:: EXTRACTED MATERIAL ::

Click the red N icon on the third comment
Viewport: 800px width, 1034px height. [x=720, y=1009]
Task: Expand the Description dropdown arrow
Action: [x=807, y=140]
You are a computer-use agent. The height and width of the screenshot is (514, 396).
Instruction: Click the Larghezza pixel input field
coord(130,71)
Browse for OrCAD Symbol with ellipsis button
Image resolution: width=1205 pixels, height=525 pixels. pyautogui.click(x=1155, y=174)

:: EXERCISE OBJECTIVE ::
Repeat the line that contains "You are a computer-use", then every line after it until the records end, with nothing added.

:: REPLY TO THE TASK ::
You are a computer-use agent. The height and width of the screenshot is (514, 396).
Instruction: Click the Larghezza pixel input field
coord(130,71)
Browse for OrCAD Symbol with ellipsis button
Image resolution: width=1205 pixels, height=525 pixels. pyautogui.click(x=1155, y=174)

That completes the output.